## Work to do
Duplicate the records word for word, the stretch from the line containing "Task: Click the search magnifier icon" through the line containing "Star the sql_alchemy_demo".

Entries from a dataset
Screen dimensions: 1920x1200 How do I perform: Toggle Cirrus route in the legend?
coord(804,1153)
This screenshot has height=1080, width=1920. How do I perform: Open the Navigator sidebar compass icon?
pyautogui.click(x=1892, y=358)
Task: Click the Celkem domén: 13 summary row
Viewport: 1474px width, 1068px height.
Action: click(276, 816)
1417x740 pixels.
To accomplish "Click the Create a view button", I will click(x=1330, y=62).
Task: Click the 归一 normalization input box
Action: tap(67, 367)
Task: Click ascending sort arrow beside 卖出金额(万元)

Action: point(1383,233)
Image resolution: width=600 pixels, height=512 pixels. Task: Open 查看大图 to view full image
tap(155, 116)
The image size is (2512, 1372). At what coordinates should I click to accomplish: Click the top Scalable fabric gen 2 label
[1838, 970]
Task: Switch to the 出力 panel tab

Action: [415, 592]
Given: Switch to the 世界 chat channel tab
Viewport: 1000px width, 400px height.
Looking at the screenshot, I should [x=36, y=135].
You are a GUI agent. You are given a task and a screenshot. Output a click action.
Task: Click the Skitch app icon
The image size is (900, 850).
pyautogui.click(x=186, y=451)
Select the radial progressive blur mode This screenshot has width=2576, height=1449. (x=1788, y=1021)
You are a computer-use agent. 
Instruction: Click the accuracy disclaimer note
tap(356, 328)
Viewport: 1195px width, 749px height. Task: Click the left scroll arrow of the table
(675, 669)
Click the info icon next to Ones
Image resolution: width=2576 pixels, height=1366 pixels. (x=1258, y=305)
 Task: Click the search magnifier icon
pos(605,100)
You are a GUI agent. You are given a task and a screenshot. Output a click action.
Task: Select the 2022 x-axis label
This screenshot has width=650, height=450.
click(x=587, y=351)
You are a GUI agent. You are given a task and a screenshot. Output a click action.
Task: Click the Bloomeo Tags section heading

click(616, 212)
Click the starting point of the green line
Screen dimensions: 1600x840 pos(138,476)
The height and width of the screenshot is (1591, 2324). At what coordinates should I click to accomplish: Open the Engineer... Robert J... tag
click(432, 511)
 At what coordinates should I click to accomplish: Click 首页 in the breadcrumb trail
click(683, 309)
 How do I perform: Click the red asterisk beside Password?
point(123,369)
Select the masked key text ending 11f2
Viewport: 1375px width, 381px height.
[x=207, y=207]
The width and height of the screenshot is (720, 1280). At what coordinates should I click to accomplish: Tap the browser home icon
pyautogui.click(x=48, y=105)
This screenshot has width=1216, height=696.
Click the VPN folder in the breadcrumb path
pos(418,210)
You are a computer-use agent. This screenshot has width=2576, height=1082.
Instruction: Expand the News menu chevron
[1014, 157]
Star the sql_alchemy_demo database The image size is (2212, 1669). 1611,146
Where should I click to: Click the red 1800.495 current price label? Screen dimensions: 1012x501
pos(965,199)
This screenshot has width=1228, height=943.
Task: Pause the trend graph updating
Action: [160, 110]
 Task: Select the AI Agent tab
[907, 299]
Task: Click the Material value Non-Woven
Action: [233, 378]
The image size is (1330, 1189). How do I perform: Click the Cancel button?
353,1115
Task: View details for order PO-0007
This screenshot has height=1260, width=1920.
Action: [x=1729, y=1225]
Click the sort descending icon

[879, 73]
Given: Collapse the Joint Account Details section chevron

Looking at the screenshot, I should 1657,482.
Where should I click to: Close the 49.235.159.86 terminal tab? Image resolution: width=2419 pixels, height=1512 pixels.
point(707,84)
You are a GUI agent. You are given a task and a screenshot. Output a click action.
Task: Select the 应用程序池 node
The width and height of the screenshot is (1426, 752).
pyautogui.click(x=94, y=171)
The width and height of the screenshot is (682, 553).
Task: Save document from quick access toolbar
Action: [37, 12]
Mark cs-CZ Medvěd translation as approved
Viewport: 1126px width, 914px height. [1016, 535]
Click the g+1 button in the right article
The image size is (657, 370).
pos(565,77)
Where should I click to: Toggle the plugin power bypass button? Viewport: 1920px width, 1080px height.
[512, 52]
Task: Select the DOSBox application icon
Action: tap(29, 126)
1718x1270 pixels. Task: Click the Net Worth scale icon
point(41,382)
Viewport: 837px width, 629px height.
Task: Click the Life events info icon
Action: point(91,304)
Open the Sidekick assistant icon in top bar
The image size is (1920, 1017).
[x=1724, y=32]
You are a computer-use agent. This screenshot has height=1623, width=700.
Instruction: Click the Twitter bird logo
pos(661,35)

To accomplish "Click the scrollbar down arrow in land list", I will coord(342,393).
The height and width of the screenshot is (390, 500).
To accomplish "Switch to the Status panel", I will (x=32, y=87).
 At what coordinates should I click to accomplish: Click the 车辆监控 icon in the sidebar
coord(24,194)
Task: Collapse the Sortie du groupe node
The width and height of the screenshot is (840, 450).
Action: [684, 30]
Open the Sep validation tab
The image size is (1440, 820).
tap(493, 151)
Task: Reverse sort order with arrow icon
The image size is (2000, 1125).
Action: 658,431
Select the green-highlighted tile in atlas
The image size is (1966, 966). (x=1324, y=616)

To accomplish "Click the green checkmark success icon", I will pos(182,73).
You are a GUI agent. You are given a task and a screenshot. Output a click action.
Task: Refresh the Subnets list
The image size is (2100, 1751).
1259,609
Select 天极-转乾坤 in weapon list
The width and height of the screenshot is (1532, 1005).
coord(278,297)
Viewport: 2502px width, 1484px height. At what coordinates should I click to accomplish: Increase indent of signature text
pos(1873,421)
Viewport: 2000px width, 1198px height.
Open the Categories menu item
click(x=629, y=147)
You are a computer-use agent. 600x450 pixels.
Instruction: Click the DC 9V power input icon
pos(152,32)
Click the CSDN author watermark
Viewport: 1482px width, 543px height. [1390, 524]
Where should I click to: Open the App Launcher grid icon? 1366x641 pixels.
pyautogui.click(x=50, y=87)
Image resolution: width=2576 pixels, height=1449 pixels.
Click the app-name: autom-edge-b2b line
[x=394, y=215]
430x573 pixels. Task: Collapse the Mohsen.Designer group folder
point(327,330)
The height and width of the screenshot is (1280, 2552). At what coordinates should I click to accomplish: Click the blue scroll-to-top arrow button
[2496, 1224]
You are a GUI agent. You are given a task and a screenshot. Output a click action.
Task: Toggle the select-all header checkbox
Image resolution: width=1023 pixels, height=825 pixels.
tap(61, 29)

## Result
 Task: Click the search magnifier icon
pos(605,100)
You are a GUI agent. You are given a task and a screenshot. Output a click action.
Task: Select the 2022 x-axis label
This screenshot has width=650, height=450.
click(x=587, y=351)
You are a GUI agent. You are given a task and a screenshot. Output a click action.
Task: Click the Bloomeo Tags section heading

click(616, 212)
Click the starting point of the green line
Screen dimensions: 1600x840 pos(138,476)
The height and width of the screenshot is (1591, 2324). At what coordinates should I click to accomplish: Open the Engineer... Robert J... tag
click(432, 511)
 At what coordinates should I click to accomplish: Click 首页 in the breadcrumb trail
click(683, 309)
 How do I perform: Click the red asterisk beside Password?
point(123,369)
Select the masked key text ending 11f2
Viewport: 1375px width, 381px height.
[x=207, y=207]
The width and height of the screenshot is (720, 1280). At what coordinates should I click to accomplish: Tap the browser home icon
pyautogui.click(x=48, y=105)
This screenshot has width=1216, height=696.
Click the VPN folder in the breadcrumb path
pos(418,210)
You are a computer-use agent. This screenshot has width=2576, height=1082.
Instruction: Expand the News menu chevron
[1014, 157]
Star the sql_alchemy_demo database The image size is (2212, 1669). 1611,146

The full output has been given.